Thursday, July 8, 2010

STRONG GUY REBORN #1 - September 1997

The Heart of the Matter

Credits: Todd Dezago (writer), Andy Smith (penciler), Art Thibert (inker), Richard Starkings & Comicraft (letters), Matt Webb (colors)

Summary: Guido spends time with Lila Cheney, unsure about his future with X-Factor. Meanwhile, two alien races, the Jorkens and the Kronts, fight over a nearby moon. The Jorkens mistakenly kidnap one of Lila’s bodyguards, thinking him to be Guido, to blackmail Lila into teleporting a bomb into the Kronts’ headquarters. Guido arrives to rescue Lila, and tricks the Jorkens and Kronts into destroying the disputed moon. Guido decides to stay with Lila, shortly before the Jorkens and Kronts unite to fight their new enemies, Lila Cheney and Guido.

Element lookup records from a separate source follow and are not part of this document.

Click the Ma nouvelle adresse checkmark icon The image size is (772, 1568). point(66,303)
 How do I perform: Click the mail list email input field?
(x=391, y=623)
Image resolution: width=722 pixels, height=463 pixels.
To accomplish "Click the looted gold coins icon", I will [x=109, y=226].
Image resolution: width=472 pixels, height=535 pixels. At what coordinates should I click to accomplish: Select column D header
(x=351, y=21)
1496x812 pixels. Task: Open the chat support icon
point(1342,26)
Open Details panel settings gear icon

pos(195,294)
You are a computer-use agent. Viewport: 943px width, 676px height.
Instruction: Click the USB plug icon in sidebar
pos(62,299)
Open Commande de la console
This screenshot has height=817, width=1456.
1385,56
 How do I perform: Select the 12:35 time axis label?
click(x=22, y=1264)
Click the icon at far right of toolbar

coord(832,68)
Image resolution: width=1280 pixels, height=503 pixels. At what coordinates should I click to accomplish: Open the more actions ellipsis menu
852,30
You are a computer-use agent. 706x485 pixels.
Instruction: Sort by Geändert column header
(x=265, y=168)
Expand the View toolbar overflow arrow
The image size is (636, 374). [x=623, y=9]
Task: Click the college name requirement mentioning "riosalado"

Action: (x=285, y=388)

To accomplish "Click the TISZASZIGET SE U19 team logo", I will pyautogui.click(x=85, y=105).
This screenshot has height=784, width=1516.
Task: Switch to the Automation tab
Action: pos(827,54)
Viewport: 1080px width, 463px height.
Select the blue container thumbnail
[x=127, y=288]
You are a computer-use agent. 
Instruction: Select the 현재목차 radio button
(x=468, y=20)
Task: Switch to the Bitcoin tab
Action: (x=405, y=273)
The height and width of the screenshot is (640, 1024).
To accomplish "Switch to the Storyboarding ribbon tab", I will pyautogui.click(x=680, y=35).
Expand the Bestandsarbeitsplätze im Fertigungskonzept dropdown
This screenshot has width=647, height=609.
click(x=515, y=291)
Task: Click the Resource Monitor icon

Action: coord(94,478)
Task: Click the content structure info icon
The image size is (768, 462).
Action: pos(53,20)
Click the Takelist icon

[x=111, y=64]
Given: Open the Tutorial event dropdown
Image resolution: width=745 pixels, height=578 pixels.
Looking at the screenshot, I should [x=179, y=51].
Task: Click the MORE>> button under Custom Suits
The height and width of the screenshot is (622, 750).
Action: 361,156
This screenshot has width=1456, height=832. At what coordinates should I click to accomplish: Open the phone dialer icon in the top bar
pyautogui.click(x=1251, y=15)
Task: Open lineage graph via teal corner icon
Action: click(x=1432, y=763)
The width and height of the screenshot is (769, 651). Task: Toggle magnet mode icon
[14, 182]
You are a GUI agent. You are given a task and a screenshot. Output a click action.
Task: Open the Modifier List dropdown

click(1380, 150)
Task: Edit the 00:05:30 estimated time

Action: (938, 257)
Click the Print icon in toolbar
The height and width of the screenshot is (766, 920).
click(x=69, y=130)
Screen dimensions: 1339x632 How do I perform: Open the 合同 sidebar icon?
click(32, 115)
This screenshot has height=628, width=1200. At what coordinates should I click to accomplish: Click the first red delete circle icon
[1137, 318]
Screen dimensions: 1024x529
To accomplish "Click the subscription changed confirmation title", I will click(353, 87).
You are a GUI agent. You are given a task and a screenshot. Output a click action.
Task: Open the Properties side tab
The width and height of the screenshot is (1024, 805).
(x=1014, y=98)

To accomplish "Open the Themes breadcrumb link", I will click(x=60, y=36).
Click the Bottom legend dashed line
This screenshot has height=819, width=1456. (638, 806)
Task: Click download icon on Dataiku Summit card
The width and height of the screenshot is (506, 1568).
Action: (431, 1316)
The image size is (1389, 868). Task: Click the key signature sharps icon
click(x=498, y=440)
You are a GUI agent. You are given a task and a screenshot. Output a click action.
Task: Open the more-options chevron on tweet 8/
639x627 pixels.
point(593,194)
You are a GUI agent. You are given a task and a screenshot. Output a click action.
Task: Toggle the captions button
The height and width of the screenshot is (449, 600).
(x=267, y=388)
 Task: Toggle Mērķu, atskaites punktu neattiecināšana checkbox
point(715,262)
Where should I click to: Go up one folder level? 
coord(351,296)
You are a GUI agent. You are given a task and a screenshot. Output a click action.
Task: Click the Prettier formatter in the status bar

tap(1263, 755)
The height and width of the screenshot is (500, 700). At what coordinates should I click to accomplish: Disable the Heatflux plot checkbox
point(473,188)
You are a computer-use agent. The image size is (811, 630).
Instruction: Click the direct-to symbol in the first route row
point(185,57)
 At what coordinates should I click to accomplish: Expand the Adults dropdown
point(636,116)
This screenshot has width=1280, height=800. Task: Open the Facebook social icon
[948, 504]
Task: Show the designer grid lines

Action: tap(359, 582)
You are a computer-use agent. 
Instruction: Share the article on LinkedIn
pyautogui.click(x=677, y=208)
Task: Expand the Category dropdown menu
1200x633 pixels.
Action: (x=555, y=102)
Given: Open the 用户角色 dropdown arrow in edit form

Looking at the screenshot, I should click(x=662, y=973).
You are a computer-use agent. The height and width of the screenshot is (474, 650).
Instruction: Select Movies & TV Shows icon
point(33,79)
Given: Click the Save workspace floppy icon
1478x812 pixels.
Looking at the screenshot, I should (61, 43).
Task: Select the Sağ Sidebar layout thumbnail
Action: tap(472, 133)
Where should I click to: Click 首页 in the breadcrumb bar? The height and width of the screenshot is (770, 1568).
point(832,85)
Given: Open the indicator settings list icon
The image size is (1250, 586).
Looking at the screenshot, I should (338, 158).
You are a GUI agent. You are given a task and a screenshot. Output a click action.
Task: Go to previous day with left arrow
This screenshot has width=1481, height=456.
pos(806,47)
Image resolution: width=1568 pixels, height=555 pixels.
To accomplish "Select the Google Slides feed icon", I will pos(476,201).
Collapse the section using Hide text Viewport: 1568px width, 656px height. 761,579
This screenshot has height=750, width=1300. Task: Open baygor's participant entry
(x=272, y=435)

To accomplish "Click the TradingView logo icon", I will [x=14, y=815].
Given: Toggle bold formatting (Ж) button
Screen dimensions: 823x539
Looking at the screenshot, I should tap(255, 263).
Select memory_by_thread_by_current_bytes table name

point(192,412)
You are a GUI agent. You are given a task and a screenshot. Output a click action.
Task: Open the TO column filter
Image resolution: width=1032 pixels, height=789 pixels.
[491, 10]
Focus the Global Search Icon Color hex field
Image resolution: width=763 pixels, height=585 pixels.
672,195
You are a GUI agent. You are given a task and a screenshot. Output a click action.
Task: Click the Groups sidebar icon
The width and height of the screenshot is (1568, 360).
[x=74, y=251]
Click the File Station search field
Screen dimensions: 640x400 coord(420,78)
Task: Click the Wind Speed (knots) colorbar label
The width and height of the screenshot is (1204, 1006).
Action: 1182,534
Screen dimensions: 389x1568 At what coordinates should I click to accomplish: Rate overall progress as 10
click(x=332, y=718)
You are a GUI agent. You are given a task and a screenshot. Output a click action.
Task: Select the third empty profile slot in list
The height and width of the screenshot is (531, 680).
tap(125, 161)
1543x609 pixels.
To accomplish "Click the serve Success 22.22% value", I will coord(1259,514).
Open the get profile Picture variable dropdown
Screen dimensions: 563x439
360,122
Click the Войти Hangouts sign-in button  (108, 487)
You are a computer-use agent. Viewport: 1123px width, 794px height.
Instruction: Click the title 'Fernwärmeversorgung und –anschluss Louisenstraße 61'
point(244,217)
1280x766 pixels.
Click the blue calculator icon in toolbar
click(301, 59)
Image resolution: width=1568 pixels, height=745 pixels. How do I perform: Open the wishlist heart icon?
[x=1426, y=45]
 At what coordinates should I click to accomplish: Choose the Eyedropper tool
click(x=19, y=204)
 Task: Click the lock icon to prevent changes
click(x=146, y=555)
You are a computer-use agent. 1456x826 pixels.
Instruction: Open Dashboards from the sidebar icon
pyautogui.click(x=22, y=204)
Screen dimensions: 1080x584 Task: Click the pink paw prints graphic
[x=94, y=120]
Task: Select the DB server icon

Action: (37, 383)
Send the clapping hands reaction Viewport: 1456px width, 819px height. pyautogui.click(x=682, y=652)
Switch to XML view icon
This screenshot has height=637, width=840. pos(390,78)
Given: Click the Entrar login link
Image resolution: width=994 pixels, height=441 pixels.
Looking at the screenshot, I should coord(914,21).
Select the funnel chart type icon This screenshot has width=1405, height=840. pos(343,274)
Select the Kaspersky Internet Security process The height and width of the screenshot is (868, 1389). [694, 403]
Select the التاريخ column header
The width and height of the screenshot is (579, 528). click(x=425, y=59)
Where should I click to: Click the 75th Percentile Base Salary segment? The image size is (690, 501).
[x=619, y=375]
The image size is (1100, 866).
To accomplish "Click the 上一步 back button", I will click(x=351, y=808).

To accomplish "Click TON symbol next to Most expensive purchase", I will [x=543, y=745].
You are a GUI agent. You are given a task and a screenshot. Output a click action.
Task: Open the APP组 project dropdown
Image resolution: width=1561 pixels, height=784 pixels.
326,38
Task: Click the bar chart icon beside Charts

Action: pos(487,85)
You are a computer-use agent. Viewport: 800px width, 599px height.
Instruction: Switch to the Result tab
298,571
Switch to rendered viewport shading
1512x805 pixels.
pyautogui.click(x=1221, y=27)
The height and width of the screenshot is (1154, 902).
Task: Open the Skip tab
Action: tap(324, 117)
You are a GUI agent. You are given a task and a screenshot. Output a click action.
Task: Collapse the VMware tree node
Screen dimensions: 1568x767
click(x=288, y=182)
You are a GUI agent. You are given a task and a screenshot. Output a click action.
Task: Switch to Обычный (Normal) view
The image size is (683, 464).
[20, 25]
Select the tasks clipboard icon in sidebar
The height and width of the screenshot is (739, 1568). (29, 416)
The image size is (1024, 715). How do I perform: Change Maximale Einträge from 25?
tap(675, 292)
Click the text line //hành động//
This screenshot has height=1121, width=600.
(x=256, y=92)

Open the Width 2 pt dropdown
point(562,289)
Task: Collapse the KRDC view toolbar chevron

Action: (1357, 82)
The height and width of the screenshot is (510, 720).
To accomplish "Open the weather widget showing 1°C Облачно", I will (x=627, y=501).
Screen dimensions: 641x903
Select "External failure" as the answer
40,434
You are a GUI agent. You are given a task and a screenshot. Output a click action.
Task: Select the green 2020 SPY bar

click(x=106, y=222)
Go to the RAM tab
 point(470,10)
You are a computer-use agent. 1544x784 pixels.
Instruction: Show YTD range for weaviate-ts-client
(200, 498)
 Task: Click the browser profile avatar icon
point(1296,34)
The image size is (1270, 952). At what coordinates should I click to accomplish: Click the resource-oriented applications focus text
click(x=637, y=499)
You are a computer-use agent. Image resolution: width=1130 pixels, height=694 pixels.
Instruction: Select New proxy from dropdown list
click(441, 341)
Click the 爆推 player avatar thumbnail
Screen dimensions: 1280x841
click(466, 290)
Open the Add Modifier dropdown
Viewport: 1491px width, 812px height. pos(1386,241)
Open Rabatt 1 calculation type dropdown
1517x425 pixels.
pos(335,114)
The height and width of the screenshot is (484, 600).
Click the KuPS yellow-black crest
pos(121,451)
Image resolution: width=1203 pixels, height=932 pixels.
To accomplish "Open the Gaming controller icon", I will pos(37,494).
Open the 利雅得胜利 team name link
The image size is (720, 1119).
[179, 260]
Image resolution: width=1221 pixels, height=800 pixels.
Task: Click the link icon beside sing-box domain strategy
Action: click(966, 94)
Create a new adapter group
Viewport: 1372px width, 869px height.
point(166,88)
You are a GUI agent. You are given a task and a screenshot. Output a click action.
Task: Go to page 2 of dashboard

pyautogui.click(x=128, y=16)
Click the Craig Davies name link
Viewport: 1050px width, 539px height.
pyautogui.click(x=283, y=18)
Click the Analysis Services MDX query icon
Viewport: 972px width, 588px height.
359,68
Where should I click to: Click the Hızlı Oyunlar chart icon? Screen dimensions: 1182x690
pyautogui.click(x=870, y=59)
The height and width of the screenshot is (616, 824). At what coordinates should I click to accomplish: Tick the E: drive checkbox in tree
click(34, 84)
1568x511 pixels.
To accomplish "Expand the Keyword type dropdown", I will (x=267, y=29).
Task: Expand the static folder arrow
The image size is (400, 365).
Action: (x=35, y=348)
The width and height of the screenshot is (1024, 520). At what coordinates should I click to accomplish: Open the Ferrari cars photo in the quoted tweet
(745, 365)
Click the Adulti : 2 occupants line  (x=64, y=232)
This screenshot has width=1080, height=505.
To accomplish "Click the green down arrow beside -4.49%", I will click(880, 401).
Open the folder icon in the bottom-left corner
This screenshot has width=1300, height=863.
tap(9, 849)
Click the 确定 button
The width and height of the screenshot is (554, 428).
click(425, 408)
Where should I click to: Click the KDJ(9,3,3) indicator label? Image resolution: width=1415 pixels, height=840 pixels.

Review: Since X-Factor was only unintentionally hilarious during this era, Strong Guy was given his own one-shot. Todd Dezago seemed to be Marvel’s go-to guy for humor stories during these years, and while he has written some comics I’ve enjoyed, I can’t say that he’s written anything I actually thought was funny. The only thing that approaches humor here would be the running joke about Lila’s new bodyguard asking for health insurance, and perhaps the twist ending that has the alien races now united against the heroes. Most of the humor consists of Looney Tunes style slapstick that doesn’t translate well to comics, along with a few tepid one-liners. There is a small amount of meta-commentary on how radically X-Factor has changed over the past few months (“which seem like years!”). This era of X-Factor is ripe for ridicule, but Dezago doesn’t go for the throat and exploit the obvious target (I’m sure his editors wouldn’t let him do it, anyway). Andy Smith’s exaggerated style might be appropriate for Strong Guy, but he can’t handle normal human anatomy at this point. Lila Cheney looks terrible, with a chest two sizes larger than her head, a broken spine, and legs and giant feet that would make her around nine feet tall. I’ll give them credit for at least trying to revive the spirit of Peter David’s X-Factor, but this falls way short.